Evangelos Batagiannis est architecte au sein d’Arte Charpentier. Il se passionne pour l’habitat depuis qu’il a enfin quitté son studio de 20m², du logement collectif aux usages des espaces habités. C’est de cet intérêt et d’un désir de partage d’expériences qu’il a décidé de s’engager dans une mission humanitaire pour la construction de lieux de vie pour des réfugiés au Malawi. Nous lui laissons la parole pour raconter son récit.
Arte Charpentier s’engage auprès d’associations aux missions variées, notamment Architectes solidaires et Rêves de gosse depuis plusieurs années.

La réalité des réfugiés

Avec Peter j’ai pu me rendre au camp de réfugiés à deux reprises: deux visites différentes mais aussi bouleversantes l’une que l’autre. Le contraste saisissant avec UBUNTU, les conditions de vie sont terribles : sols boueux, maisons effondrées, toits éventrés, et les déchets jonchent le sol. La situation était dramatique… Il s’agit d’une ville qui ne l’est pas officiellement. Pas de police, pas de médecins, pas de raccordement à l’eau (sanitaires, eau potable). Les maladies prolifèrent… Cependant, contre toute attente dans ce contexte déplorable, tout le monde était accueillant et souriant. Les enfants nous prenaient dans les bras dès qu’ils nous voyaient dans le camp.
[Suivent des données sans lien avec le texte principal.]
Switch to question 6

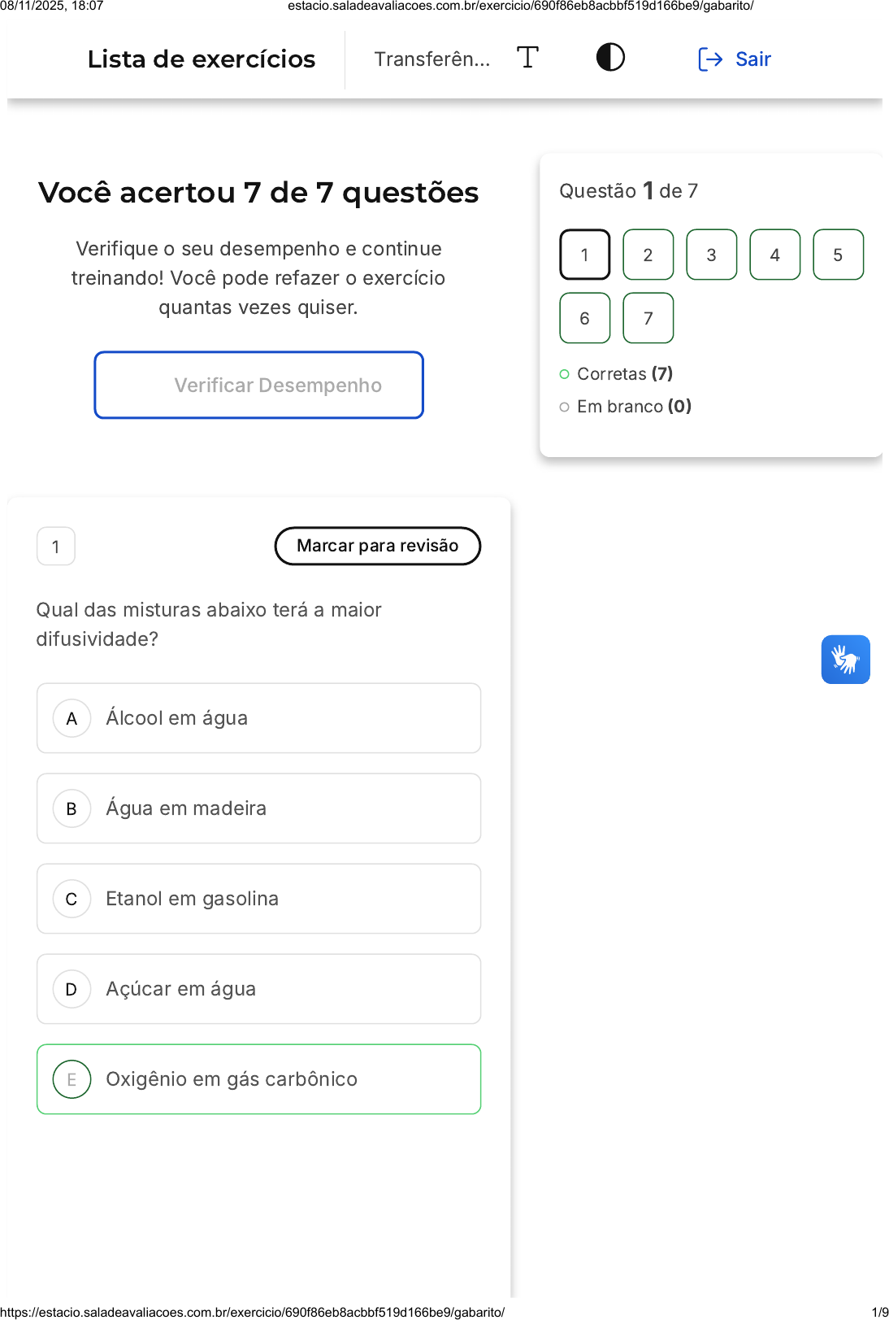(584, 319)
©Evangelos Batagiannis février 2022 // Vue sur une partie du camp de Dzaleka

Nous avons été invité à entrer dans les maisons et écouter plusieurs histoires de familles qui nous ouvraient leurs portes avec le sourire. La plupart des familles sont monoparentales (principalement des mères) avec plusieurs enfants vivant dans des conditions d’une grande précarité. Les maisons ne suivent aucune planification urbaine et des fois elles sont construites au milieu d’un axe de circulation. Tout est piéton, et il est rare de voir un croisement de rues perpendiculaires. Tout est construit en brique de terre crue faisant fondre les maisons du camp dans le paysage coloré par l’argile. Les toitures sont constituées d’un agglomérat de matériaux superposés : des branches, du plastique, du bois, de la tôle, des feuilles…Elles ne me paraissent pas étanches et les façades sont détrempées. L’eau est le fléau du camp pendant cette période, ça se voit… L’humidité remontante fragilise encore davantage encore les maisons dans un état de dégradation avancée.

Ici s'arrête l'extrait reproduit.